Hadad: ”Necesitábamos la ley de medios”

Daniel Hadad es abogado y periodista. Comenzó como movilero y terminó siendo uno de los empresarios más reconocidos del país. Ex propietario de Radio 10, de las FM Pop Radio, Mega 98.3, Vale 97.5 y del canal de noticias C5N entre otros.  Vendió todo y hoy  sólo tiene en su poder TKM Radio 103.7 y el portal Infobae.com. ¿Quién mejor que el visionario de los medios para hablar acerca de  esta Industria?

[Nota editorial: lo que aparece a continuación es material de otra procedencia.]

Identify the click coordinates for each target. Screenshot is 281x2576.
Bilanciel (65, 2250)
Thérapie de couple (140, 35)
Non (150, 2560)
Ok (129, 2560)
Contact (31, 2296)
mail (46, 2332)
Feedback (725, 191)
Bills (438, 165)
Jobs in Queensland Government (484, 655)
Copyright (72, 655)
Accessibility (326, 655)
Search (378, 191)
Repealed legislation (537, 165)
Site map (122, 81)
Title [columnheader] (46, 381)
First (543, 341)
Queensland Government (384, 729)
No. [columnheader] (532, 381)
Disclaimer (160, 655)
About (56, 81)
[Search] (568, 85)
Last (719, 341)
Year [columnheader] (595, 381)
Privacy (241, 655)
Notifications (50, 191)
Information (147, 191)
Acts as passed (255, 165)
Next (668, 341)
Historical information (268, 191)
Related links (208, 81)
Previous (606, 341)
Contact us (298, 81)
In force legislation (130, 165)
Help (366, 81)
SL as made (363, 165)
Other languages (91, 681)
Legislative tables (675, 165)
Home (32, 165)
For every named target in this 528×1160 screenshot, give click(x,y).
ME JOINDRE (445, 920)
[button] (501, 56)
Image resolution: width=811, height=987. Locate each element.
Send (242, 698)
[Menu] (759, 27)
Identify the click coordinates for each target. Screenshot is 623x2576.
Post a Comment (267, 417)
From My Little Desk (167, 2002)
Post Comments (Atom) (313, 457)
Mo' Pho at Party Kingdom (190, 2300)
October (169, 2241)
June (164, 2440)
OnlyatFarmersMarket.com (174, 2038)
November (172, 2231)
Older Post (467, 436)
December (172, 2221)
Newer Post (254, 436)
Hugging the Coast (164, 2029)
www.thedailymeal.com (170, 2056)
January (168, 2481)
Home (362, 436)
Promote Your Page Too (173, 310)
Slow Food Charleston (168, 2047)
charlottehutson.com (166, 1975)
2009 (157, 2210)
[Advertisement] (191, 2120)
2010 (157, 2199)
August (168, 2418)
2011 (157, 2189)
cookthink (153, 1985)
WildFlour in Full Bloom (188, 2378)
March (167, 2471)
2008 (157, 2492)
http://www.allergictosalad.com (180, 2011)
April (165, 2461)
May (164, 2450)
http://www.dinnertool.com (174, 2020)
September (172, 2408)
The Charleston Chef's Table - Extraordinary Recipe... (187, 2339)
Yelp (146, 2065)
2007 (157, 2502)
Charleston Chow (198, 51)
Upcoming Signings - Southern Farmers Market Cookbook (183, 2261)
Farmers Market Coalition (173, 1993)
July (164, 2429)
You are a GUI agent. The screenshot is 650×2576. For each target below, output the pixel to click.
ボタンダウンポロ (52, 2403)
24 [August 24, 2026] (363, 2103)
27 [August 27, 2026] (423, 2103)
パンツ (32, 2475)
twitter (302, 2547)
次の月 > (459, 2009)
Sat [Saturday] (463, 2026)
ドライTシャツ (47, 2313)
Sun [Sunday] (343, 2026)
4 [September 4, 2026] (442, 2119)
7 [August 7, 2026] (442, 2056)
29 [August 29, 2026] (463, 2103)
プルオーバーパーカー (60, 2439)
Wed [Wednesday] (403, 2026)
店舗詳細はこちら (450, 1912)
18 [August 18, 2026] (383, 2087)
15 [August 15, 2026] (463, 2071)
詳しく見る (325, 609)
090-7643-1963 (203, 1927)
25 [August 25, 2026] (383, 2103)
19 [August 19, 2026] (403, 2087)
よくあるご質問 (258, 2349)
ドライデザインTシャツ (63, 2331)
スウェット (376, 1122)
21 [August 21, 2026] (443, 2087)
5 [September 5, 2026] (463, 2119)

Desde su despacho, opina acerca de la ley de medios. Desde una mirada objetiva, dice que era una ley necesaria ya que no se podía seguir viviendo en un sistema federal, con una ley que habían puesto los militares. Aclara que si la ley es buena, regular o perfectible, es otra cuestión, pero que cree que la necesitábamos.

Con respecto a cómo afecta el concepto de propiedad de los medios en Argentina esta ley, opina que la ley es muy restrictiva en cuanto a la posibilidad de vender medios. Añade que algo tiene valor en cuanto y en tanto alguien pueda disponer de ello y alguien lo pueda comprar. En ese sentido, la ley es muy restrictiva ya que solo existe la excepción que se puede vender cuando se da determinada circunstancia, por ejemplo, en una crisis económica o en la desinversión, y solo  un 49 por ciento.

Además, aclara que con una ley así es imposible entrar en los medios audiovisuales ya que no se puede comprar. Esto deriva a que cualquier propietario de un medio no pueda vender tampoco, en caso de que quiera.

Para Hadad, los medios hoy en el mundo tienen una crisis en general. La gran crisis es que a los nuevos consumidores de información les cuesta  pagar. Antes, la gente entendía que para leer cualquier diario tenía que pagar. Hoy, la gente desde un teléfono puede ver qué dice cada diario. Por lo tanto, va a ser muy difícil acostumbrar a las nuevas generaciones a pagar por el contenido. Cuenta que a él le recomendaron que cobre contenidos Premium pero no tiene en cuenta esta idea ya que piensa que va a ser muy difícil que hoy en día alguien pague por los contenidos. Añade que es difícil reemplazar a la publicidad como forma de reemplazar los medios y aclara que: ”la presión que puede lograr un Estado teniendo publicidad oficial puede ser riesgosa”.